▶ [Exercise requirements]: Below are some records. Return exactly their lines from the one containing "At what coordinates" through the one containing "Task: Click the Bayer Leverkusen club crest", and drop the pictures.

+ + + + +

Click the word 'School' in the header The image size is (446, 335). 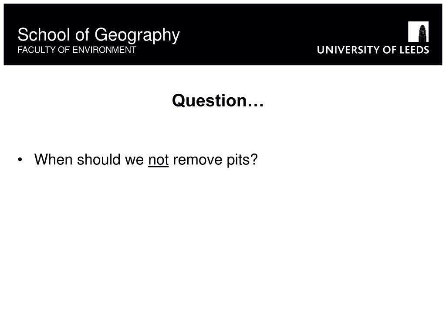44,35
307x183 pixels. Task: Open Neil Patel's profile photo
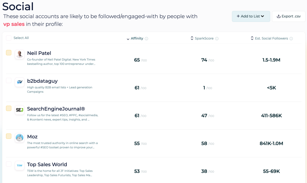pyautogui.click(x=19, y=54)
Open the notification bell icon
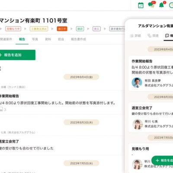Screen dimensions: 173x173 (x=162, y=5)
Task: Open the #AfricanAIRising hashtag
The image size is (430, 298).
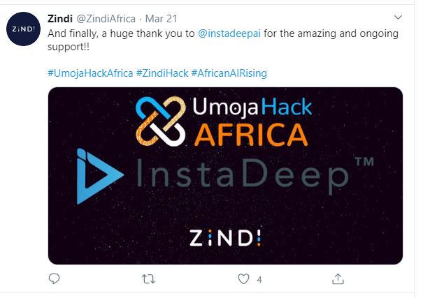Action: pos(229,73)
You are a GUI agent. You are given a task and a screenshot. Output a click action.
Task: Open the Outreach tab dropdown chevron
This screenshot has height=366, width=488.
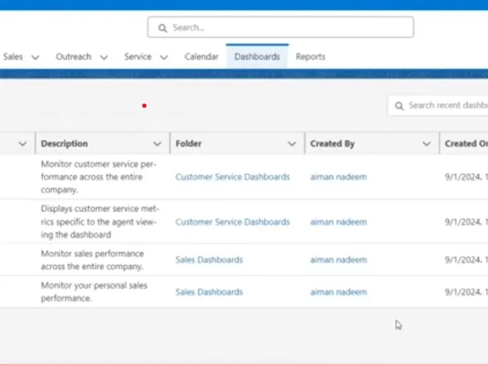coord(104,57)
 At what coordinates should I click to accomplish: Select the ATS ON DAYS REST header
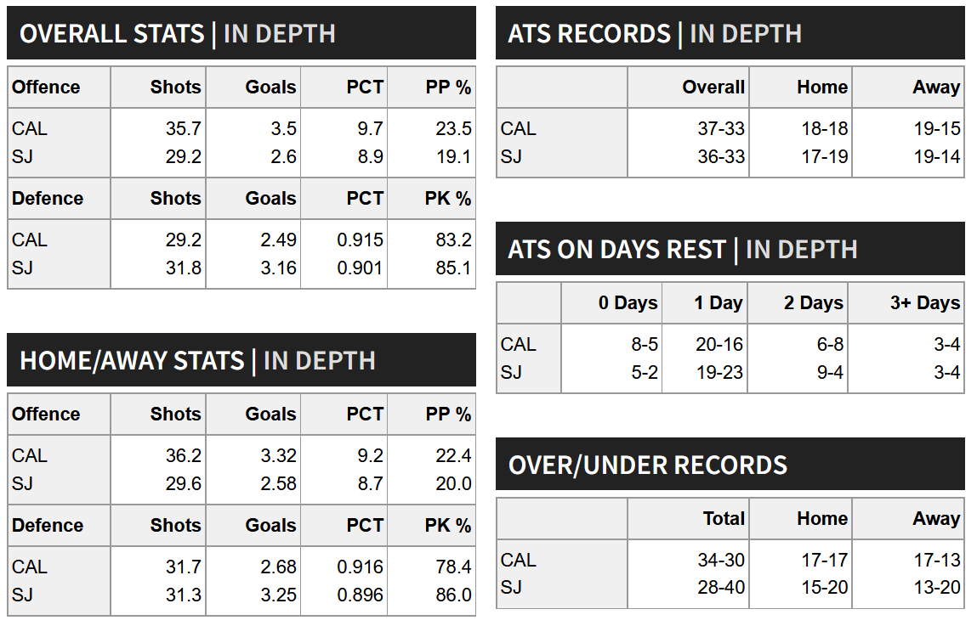click(730, 249)
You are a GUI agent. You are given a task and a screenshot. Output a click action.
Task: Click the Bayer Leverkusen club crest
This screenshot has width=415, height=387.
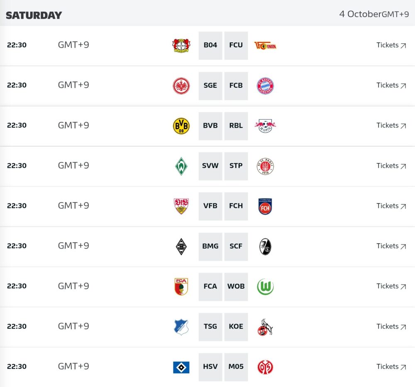pos(181,46)
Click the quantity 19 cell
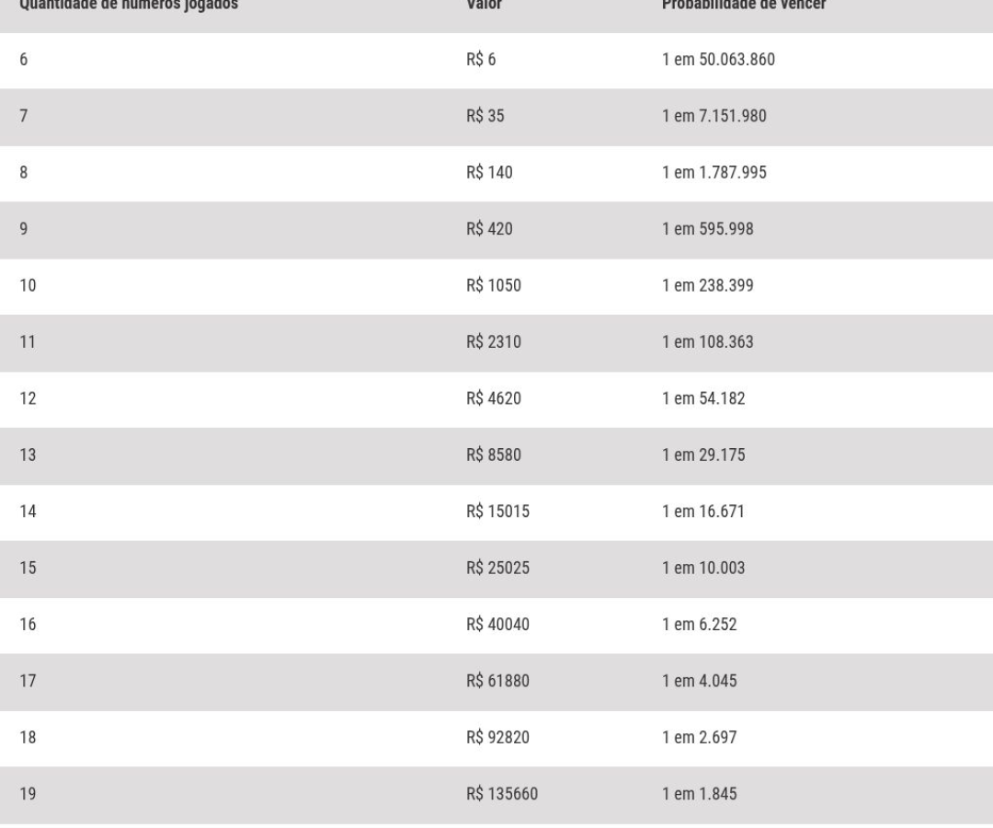Screen dimensions: 993x828 coord(28,794)
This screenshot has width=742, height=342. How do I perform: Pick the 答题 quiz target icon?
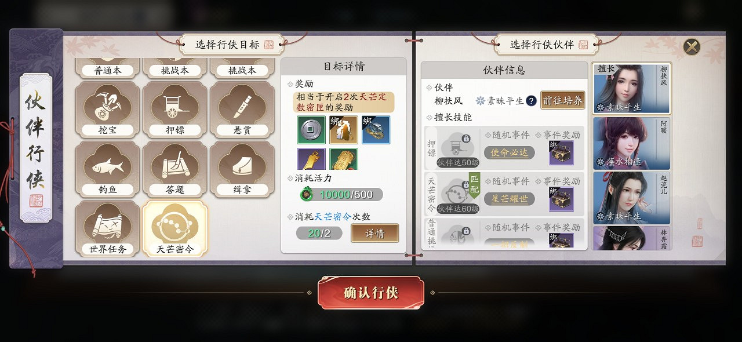click(174, 170)
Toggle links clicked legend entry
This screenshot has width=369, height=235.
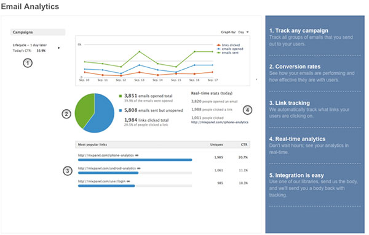point(228,45)
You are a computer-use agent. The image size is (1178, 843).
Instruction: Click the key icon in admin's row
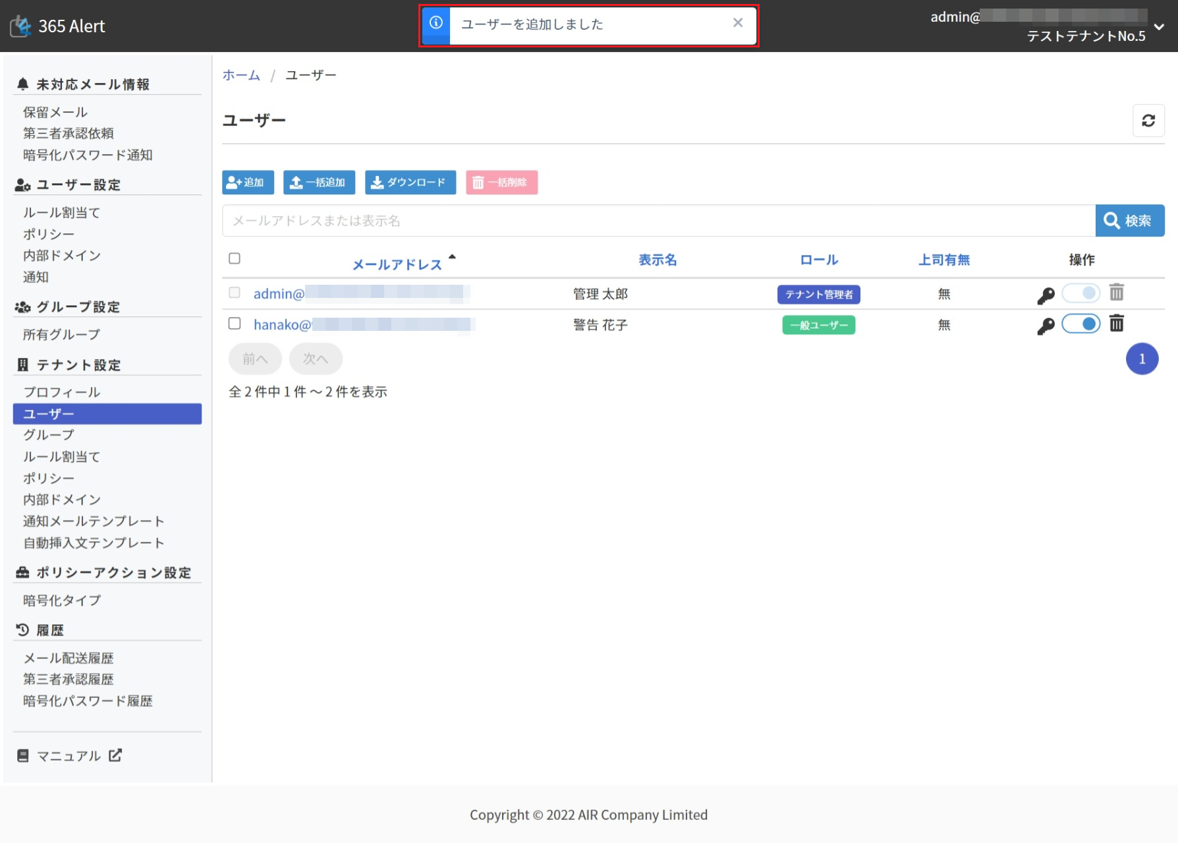point(1046,295)
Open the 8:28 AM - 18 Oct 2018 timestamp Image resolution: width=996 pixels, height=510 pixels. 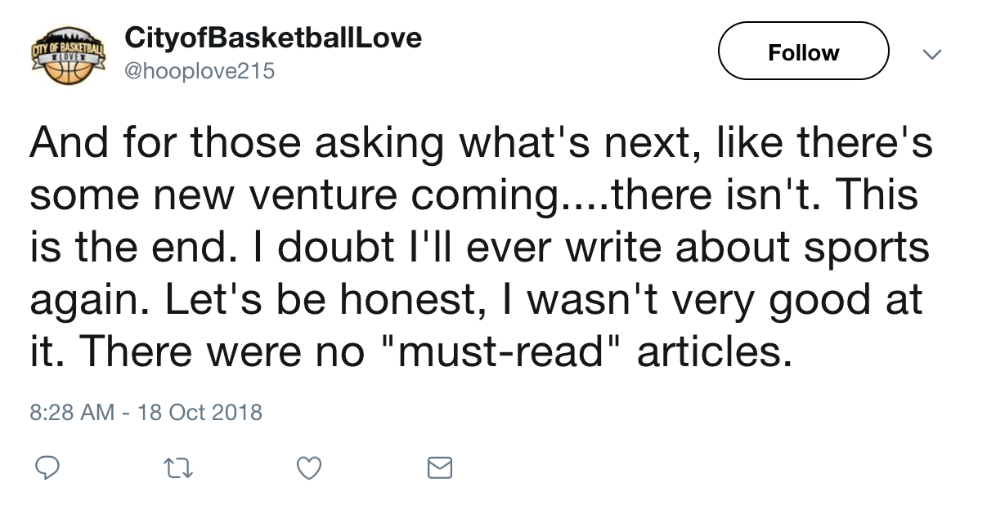coord(146,411)
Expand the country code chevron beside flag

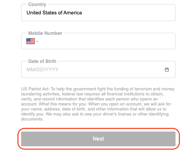tap(37, 42)
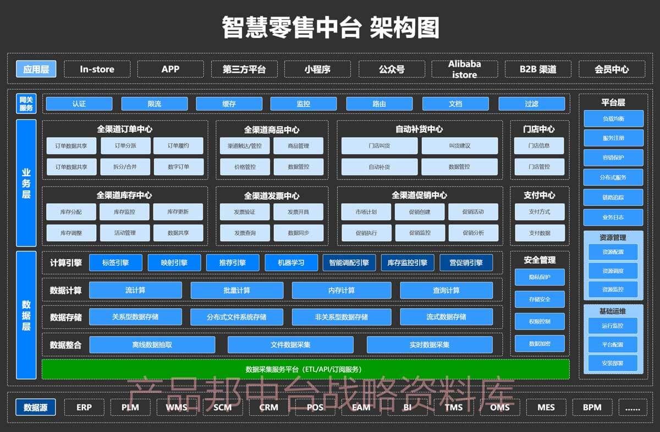Open 会员中心 in the application layer
This screenshot has width=660, height=432.
[x=612, y=69]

+ + + + +

▶ [Your response]:
 At what coordinates should I click to accomplish: Select the ATS ON DAYS REST header
click(730, 249)
You are a GUI agent. You are given a task and a screenshot. Output a click action.
Task: Click the Bayer Leverkusen club crest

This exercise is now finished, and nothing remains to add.